Слышно было: машина вдруг остановилась. Резкие крики команды, в последний раз взревел двигатель и заглох, вот они спрыгивают на землю, а вот уже бегут, вот захлопнули дверцу, снова крики, щелканье затворов… Только когда раздался стук в дверь, ноги Эрнесто сами собой задвигались. Он бросился к окну, но было уже поздно.
Через два часа грузовик въехал во двор здания на авенида Изабель-ла-Католика. Волосы на голове Эрнесто Картеры слиплись, одежда пропиталась потом, хотя ночь стояла прохладная. Глаза и рот на время поездки ему залепили клейкой лентой, и в дороге он все время боялся задохнуться. Тело ныло от пинков, которыми его наградили конвоиры, от ушибов, заработанных, когда машину трясло на ухабах.
Повязку сорвали лишь после того, как его втащили в помещение и передали новым мучителям. Здесь пахло сыростью и бетоном. Когда прошла резь в глазах, Эрнесто, проморгавшись, понял, что находится в длинном коридоре, освещенном голыми лампочками, ввинченными через равные промежутки в потолок. Только тогда он по-настоящему осознал, что его ждет. И не мог сдержать дрожи при мысли о технических приспособлениях: «самолете», «подводной лодке» – и электрических устройствах, которые использовали здесь при допросах. Охранники презрительно загоготали, глядя на его мокрые брюки, а он никак не мог понять, в чем дело. Чувства стыда и отвращения к себе он уже не испытывал, лишь подумал, что если теряешь контроль над телом, то едва ли сможешь контролировать свои слова. И все же куда хуже страха перед болью, ожидавшей его, был ужас от сознания, что ему нечего им сказать, чтобы прекратить мучения. А машина Иньесты никогда не признает, что совершила ошибку.
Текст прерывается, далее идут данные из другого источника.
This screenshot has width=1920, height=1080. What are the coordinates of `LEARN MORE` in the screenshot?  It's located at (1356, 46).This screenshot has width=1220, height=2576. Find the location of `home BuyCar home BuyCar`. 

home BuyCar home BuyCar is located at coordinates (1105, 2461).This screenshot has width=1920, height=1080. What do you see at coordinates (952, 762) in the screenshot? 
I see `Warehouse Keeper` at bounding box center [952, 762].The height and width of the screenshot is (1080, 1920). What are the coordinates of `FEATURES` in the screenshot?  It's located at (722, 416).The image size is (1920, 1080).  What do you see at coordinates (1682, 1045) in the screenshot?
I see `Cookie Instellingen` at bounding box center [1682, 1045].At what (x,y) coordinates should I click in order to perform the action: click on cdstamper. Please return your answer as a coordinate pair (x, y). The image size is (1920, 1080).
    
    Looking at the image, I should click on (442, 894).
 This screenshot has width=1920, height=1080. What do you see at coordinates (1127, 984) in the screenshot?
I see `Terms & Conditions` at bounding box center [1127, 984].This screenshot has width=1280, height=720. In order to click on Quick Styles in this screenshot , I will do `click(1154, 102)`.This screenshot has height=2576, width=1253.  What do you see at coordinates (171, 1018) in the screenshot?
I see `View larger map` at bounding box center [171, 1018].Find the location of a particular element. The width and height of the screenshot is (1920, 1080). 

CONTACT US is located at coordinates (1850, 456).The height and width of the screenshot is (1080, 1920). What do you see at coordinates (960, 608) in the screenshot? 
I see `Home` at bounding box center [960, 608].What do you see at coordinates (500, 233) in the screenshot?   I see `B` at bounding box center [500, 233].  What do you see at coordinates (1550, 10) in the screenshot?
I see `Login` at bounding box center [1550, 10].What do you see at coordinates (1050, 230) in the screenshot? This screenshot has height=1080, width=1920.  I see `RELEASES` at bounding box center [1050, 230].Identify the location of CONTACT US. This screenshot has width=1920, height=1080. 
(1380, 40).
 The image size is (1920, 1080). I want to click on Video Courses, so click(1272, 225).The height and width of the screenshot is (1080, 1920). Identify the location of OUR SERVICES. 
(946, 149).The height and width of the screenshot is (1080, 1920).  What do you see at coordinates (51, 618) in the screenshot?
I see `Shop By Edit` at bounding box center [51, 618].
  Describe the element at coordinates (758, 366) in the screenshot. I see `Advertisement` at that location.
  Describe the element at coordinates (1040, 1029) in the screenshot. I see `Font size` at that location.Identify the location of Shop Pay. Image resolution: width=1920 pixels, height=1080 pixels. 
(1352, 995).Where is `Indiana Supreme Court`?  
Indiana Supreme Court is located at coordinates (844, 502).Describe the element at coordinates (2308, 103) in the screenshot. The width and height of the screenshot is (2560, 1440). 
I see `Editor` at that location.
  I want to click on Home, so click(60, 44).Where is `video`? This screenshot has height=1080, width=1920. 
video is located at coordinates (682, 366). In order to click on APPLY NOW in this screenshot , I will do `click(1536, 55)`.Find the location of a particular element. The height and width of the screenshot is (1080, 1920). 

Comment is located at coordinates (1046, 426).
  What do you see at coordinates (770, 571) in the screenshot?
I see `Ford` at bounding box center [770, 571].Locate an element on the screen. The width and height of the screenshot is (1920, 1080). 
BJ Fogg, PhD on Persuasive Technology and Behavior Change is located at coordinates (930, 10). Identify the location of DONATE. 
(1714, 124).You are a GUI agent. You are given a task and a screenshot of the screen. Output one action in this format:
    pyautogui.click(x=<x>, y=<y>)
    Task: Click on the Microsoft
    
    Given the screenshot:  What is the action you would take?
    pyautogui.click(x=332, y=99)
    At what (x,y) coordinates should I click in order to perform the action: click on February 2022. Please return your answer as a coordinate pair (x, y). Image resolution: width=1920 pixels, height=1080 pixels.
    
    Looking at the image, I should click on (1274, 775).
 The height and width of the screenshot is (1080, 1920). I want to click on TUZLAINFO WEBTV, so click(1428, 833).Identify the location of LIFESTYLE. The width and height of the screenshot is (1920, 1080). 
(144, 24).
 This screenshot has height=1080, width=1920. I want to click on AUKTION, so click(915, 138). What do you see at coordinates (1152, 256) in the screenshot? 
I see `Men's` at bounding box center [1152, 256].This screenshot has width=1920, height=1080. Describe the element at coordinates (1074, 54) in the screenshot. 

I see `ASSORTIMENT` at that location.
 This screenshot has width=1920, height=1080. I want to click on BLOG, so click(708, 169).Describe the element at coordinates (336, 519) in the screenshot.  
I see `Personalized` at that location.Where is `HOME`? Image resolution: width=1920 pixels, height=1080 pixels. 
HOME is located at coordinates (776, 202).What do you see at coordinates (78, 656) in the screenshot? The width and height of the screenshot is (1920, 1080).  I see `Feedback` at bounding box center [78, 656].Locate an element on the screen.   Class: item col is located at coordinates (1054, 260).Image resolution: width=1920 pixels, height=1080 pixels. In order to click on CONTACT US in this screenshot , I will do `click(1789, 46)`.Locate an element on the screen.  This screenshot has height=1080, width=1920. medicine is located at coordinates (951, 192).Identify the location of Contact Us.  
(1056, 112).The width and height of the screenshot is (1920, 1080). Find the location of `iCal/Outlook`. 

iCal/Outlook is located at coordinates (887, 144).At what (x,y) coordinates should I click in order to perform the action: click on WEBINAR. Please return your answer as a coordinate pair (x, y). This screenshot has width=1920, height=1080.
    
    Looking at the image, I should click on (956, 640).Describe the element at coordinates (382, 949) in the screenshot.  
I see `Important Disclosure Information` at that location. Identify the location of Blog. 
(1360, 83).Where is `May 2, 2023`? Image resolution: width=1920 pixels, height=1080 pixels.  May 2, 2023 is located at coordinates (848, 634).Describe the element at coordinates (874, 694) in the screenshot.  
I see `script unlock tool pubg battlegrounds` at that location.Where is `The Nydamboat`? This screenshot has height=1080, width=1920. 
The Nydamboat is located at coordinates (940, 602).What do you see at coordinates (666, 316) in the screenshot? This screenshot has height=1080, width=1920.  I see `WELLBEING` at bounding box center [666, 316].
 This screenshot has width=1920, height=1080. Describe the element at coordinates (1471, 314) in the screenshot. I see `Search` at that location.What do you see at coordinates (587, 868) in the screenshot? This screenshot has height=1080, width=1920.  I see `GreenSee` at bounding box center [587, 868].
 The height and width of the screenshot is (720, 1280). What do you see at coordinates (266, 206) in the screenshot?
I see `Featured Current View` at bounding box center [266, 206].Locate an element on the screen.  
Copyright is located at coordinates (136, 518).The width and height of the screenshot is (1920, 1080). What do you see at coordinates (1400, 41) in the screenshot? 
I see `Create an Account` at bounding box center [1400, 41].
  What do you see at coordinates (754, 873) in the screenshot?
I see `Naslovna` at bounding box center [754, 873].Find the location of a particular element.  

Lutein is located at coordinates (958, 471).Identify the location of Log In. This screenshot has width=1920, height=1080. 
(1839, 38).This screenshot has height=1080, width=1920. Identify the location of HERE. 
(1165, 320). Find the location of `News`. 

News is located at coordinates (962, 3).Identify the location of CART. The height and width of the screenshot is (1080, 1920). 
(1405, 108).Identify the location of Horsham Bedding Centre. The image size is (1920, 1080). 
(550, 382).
По прошествии суток Эрнесто Картера обнаружил, что хоть он и не жаждет смерти, но и не боится ее. Причем это равнодушие удивило его меньше, чем глубоко запрятанный страх, который он распознал в глазах своих мучителей. Это было поразительное открытие, тем более что он сделал его, когда они практически уничтожили в нем не только человеческое достоинство, но даже тело, и он знал, что инстинкт его не обманывает. Теперь, когда он уже не способен был ни на что реагировать – даже на боль, он ясно увидел, насколько этим людям не по себе.
Тощий кивнул на неподвижное тело, приваленное к испещренной кровавыми пятнами стене:
– Ну а теперь что будем делать?
– Да, наверное, то же, что и с остальными.
И опять этот страх, глубоко загнанный внутрь, подумал заключенный. Их напускное безразличие только подтверждало его догадку. На мгновение мелькнула мысль: уж не пытается ли он убедить себя в этой жалкой победе, чтобы приуменьшить унижения, которым его подвергали, но в следующую секунду он снова потерял интерес ко всему. Он был словно пьяница, у которого отказало тело и выдуло мозги. Полнейшее бессилие наконец высвободило его из их власти.
Раздался чей-то крик в другом конце коридора, и оба палача инстинктивно выпрямились. Они сразу узнали голос старшего консультанта Интеллидженс сервис, моряка-аргентинца.
– Кто это? – спросил он, остановившись в дверях камеры.
– Картера… Эрнесто… из Такаплана.
– Ну и что он?
– Да худо дело.
– То есть как это, cono [3] ?
– Парализовало его. Не может говорить.
Офицер взглянул на двух юнцов, угрюмо уставившихся на истерзанное тело, – только глаза еще жили в нем, но это были глаза животного, ожидающего, когда его прикончат. Аргентинец покачал головой с едва скрытым раздражением. Он прекрасно знал, что тайная полиция должна вылавливать все, что всплывает на поверхность в результате политических катаклизмов, но Brigada de Investigacion y Seguridad [4] , право же, переусердствовала.
– Кончайте с ним. – В его голосе прозвучала усталость. – И в следующий раз делайте то, что вам приказано.